Task description.
Within the data that follows, set down exactly the lines from the one containing "Task: Open the lightning bolt activity icon" through the one containing "Screen dimensions: 610x363", both ends included.

[Given entries]

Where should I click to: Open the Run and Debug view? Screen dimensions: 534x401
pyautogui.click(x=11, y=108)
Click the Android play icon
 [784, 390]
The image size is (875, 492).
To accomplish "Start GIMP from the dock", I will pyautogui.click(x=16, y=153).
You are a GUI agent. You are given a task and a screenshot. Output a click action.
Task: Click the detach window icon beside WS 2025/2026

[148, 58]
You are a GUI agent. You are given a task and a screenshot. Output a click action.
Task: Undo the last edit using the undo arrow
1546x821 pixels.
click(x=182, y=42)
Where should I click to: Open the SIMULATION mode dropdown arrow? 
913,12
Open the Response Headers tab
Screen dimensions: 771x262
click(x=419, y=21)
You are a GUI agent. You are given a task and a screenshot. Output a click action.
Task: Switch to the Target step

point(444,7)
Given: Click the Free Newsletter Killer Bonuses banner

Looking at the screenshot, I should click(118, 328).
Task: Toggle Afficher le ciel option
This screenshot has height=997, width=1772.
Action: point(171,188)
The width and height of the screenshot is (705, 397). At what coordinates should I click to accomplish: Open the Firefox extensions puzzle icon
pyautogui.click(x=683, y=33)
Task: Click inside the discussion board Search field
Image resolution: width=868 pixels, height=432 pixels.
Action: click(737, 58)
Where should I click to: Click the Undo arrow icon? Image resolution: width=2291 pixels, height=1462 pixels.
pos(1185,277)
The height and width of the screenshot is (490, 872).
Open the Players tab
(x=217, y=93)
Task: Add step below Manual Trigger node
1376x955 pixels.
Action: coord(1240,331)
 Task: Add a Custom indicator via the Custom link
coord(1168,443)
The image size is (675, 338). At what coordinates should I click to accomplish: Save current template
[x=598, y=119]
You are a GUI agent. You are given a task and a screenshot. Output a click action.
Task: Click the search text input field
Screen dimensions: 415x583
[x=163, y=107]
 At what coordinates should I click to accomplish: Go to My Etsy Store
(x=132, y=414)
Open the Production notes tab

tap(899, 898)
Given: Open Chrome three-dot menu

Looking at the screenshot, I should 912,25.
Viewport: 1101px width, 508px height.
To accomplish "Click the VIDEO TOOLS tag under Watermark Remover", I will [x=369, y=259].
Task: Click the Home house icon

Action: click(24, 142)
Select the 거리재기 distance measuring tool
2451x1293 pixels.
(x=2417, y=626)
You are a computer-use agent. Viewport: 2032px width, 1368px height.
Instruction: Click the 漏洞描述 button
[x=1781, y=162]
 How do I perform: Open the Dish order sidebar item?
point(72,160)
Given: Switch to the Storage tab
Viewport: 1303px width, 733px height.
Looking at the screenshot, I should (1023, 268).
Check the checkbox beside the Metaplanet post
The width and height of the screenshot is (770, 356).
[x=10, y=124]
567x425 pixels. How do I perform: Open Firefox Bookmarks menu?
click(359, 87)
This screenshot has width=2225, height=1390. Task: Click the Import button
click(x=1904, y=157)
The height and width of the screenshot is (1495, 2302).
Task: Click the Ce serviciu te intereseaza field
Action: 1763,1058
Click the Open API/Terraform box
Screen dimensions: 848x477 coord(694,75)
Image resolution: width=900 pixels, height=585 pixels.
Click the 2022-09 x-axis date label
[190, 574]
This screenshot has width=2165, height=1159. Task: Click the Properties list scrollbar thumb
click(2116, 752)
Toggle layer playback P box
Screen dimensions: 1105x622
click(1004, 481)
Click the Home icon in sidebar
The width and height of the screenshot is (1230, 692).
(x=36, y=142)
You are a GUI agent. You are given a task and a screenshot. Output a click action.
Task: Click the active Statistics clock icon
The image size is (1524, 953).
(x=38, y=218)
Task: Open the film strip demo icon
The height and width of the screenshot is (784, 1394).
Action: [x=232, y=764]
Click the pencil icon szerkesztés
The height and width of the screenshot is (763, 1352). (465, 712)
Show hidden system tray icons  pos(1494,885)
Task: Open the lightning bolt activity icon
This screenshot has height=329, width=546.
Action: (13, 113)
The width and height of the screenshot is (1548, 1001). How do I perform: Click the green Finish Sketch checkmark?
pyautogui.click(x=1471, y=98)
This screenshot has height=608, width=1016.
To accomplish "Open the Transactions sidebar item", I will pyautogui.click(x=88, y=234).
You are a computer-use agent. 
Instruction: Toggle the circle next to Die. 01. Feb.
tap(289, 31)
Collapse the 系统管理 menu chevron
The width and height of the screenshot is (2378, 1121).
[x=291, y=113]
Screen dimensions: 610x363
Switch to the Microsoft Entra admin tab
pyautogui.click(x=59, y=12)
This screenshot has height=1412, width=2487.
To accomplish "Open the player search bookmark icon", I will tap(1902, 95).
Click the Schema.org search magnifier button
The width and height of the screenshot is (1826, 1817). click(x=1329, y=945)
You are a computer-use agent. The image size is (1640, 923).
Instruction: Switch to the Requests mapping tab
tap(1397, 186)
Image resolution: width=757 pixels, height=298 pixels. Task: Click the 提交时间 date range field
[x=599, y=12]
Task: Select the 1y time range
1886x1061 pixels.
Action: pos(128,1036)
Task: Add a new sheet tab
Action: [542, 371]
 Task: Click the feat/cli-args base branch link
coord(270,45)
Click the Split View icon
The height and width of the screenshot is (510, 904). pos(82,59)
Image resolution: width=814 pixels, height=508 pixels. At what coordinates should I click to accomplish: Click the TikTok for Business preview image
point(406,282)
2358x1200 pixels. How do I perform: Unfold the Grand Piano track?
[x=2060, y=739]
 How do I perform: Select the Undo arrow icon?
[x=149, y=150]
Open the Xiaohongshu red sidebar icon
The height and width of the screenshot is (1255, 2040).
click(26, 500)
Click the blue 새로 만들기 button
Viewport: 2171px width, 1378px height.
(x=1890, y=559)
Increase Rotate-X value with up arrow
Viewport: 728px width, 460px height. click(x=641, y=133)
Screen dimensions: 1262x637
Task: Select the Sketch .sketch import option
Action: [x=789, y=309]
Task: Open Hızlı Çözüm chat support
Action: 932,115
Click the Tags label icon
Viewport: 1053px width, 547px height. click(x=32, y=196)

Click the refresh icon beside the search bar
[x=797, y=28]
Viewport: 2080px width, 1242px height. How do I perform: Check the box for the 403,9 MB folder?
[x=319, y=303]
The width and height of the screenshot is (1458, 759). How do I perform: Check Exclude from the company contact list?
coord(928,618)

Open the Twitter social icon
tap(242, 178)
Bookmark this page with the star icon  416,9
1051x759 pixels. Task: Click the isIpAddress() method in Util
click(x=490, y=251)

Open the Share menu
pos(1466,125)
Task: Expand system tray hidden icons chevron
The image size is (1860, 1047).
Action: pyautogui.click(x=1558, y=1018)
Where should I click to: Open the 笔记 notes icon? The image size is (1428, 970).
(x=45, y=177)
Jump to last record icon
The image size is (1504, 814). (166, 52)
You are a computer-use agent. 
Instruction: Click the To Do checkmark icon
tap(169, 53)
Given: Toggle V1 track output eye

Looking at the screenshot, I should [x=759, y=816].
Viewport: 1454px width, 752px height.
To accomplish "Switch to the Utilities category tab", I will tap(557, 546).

[/Given entries]

Answer to the problem.
Task: Open the lightning bolt activity icon
This screenshot has height=329, width=546.
Action: (13, 113)
The width and height of the screenshot is (1548, 1001). How do I perform: Click the green Finish Sketch checkmark?
pyautogui.click(x=1471, y=98)
This screenshot has height=608, width=1016.
To accomplish "Open the Transactions sidebar item", I will pyautogui.click(x=88, y=234).
You are a computer-use agent. 
Instruction: Toggle the circle next to Die. 01. Feb.
tap(289, 31)
Collapse the 系统管理 menu chevron
The width and height of the screenshot is (2378, 1121).
[x=291, y=113]
Screen dimensions: 610x363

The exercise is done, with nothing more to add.